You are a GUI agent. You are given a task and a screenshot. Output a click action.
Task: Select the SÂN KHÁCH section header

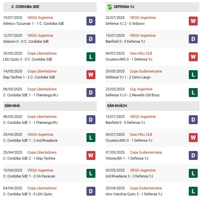click(117, 106)

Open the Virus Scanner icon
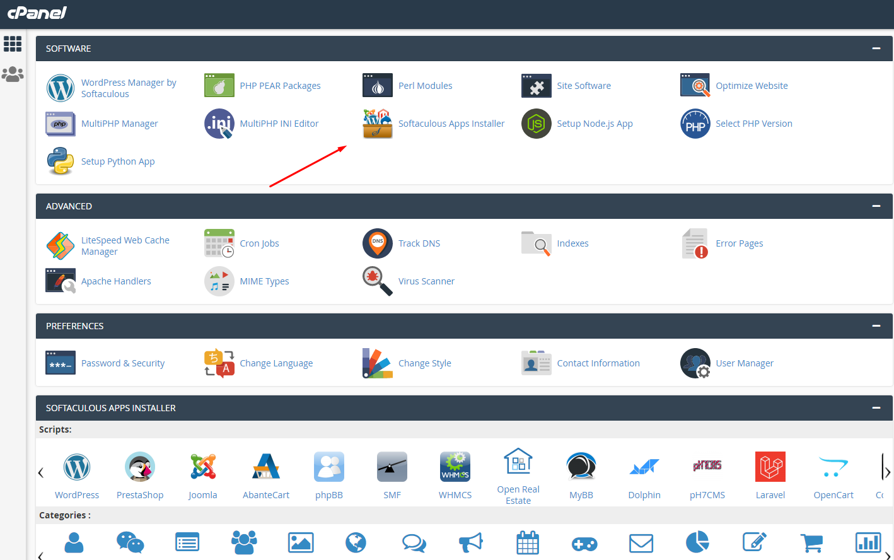pyautogui.click(x=378, y=281)
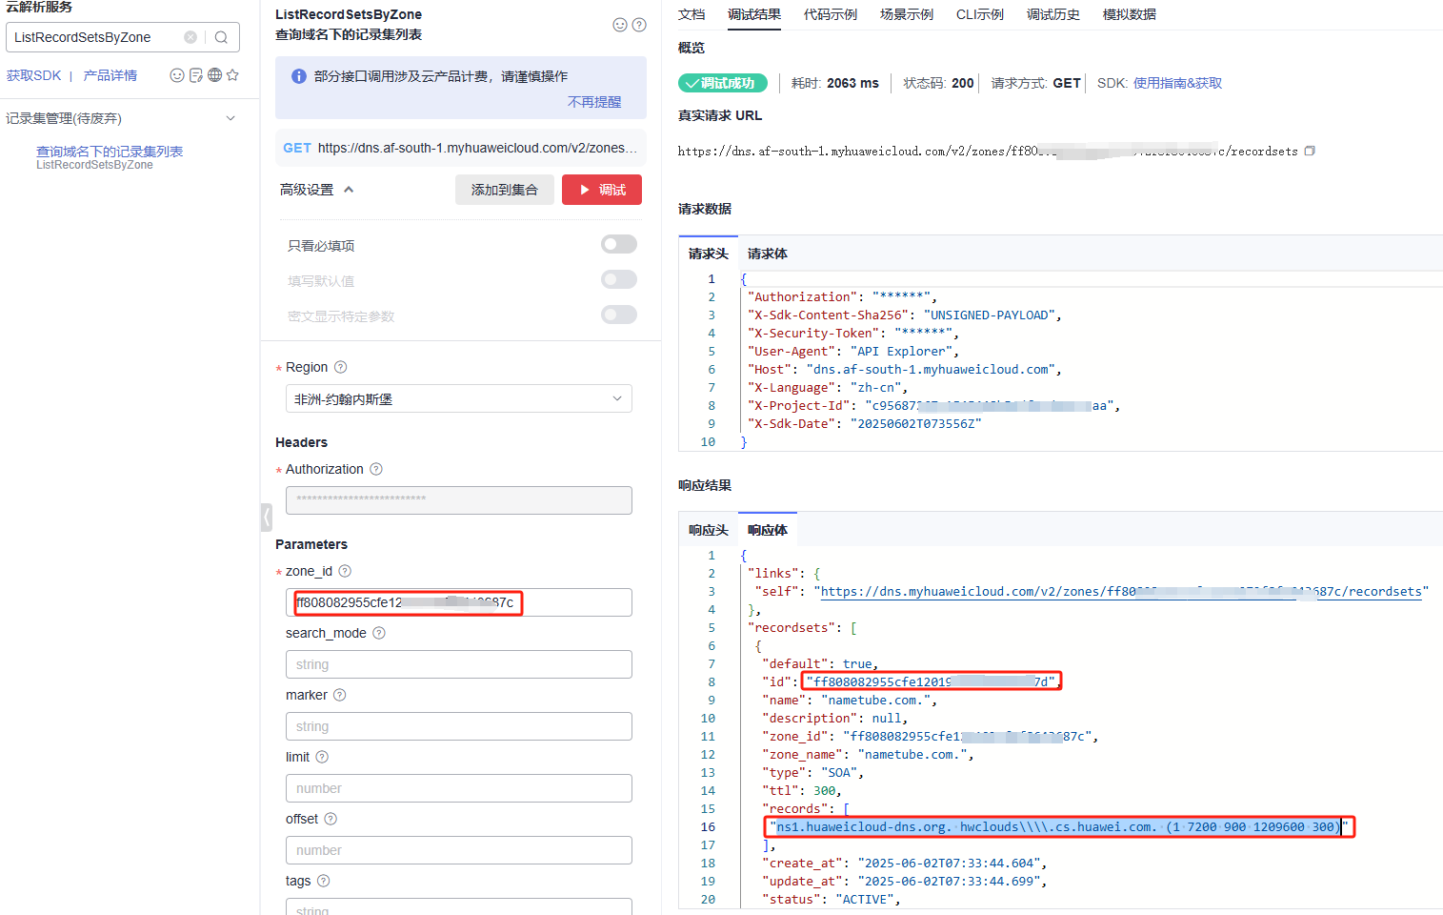Open help question mark beside API title

click(x=639, y=25)
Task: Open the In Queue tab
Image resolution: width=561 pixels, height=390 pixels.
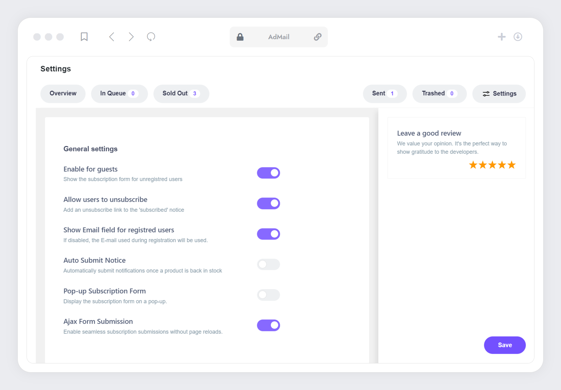Action: click(x=119, y=93)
_____
## TASK OBJECTIVE
Where the line with "Image resolution: width=561" appears, begin there and transcribe exactly through the last line of the data, leaving all pictures aside.

## REPLY
Image resolution: width=561 pixels, height=390 pixels.
Action: click(x=119, y=93)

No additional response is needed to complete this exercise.